Files
nixos/AGENTS.md

140 lines
6.2 KiB
Markdown

# AGENTS.md - server-config (NixOS server "muffin")
## Overview
NixOS flake-based server configuration for host **muffin** (deployed to `root@server-public`).
Uses deploy-rs for remote deployment, disko for disk management, impermanence (tmpfs root),
agenix for secrets, lanzaboote for secure boot, and ZFS for data storage.
## Target Hardware
- **CPU**: AMD Ryzen 5 5600X (6C/12T, Zen 3 / `znver3`)
- **RAM**: 64 GB DDR4, no swap
- **Motherboard**: ASRock B550M Pro4
- **Boot drive**: WD_BLACK SN770 1TB NVMe (f2fs: 20G /persistent, 911G /nix; root is tmpfs)

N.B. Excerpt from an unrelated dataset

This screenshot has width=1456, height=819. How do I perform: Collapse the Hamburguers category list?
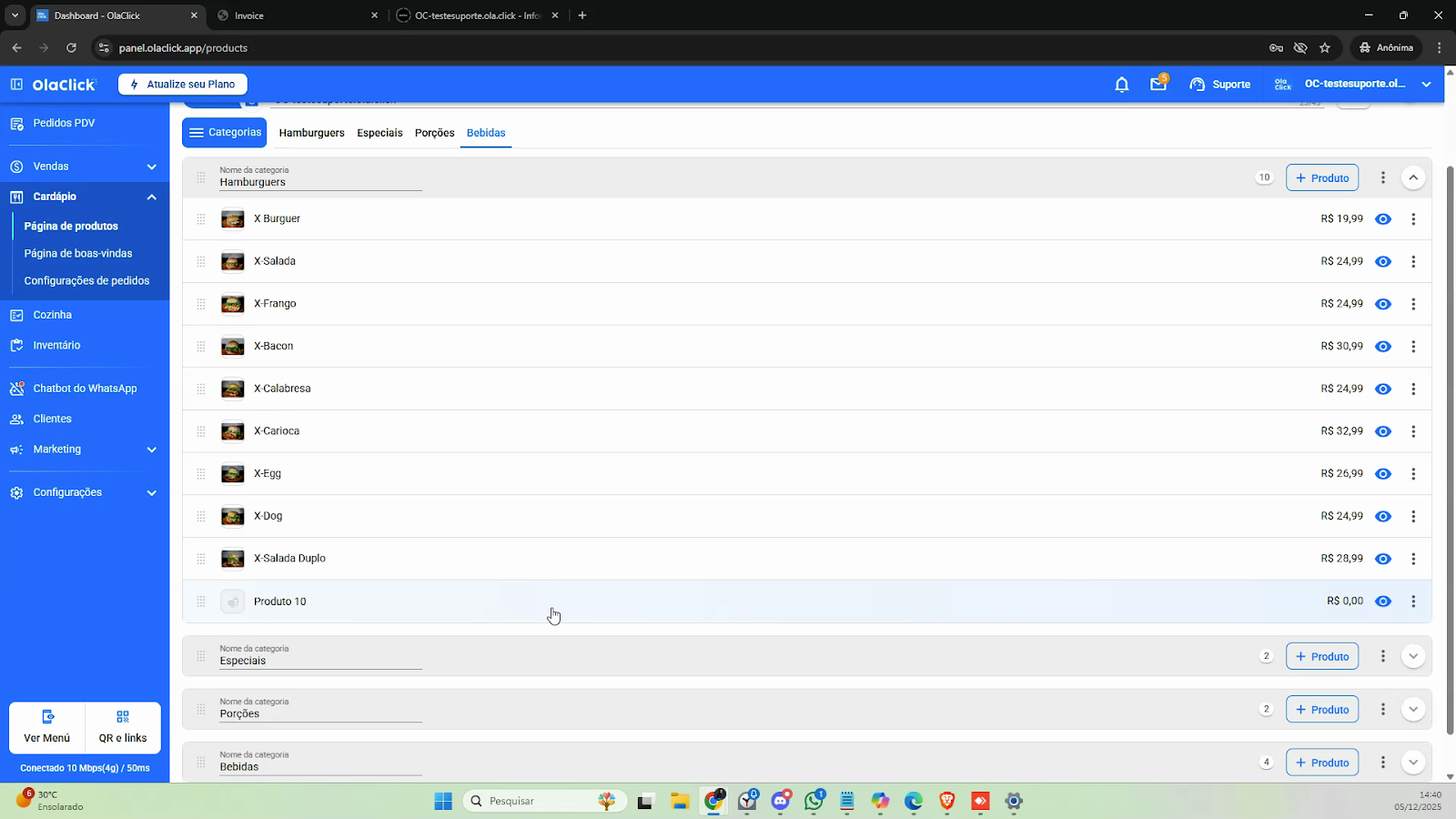pyautogui.click(x=1412, y=178)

- **SSD pool `tank`**: 4x 2TB SATA SSDs (raidz2) -- services, backups, music, misc
- **HDD pool `hdds`**: 4x 18TB Seagate Exos X18 (raidz1)-- torrents
- Connected via esata to external enclosure
- **USB**: 8GB VFAT drive mounted at /mnt/usb-secrets (agenix identity key)
- **GPU**: Intel (integrated, xe driver) -- used for Jellyfin hardware transcoding
- **NIC**: enp4s0 (static 192.168.1.50/24)
## Build / Deploy / Test Commands
```bash
# Format code (nixfmt-tree)
nix fmt
# Build the system configuration (check for eval errors)
nix build .#nixosConfigurations.muffin.config.system.build.toplevel -L
# Deploy to server
nix run .#deploy -- .#muffin
# Run ALL tests (NixOS VM tests, takes a long time)
nix build .#packages.x86_64-linux.tests -L
# Run a SINGLE test by name (preferred during development)
nix build .#test-zfsTest -L
nix build .#test-testTest -L
nix build .#test-fail2banSshTest -L
nix build .#test-ntfyAlertsTest -L
nix build .#test-filePermsTest -L
# Pattern: nix build .#test-<testName> -L
# Test names are defined in tests/tests.nix (keys of the returned attrset)
# Check flake outputs (list what's available)
nix flake show
# Evaluate without building (fast syntax/eval check)
nix eval .#nixosConfigurations.muffin.config.system.build.toplevel --no-build 2>&1 | head -5
```
## Code Style
### Nix Formatting
- **Formatter**: `nixfmt-tree` (declared in flake.nix). Always run `nix fmt` before committing.
- **Indentation**: 2 spaces (enforced by nixfmt-tree).
### Module Pattern
Every `.nix` file is a function taking an attrset with named args and `...`:
```nix
{
config,
lib,
pkgs,
service_configs,
...
}:
{
# module body
}
```
- Function args on separate lines, one per line, with trailing comma.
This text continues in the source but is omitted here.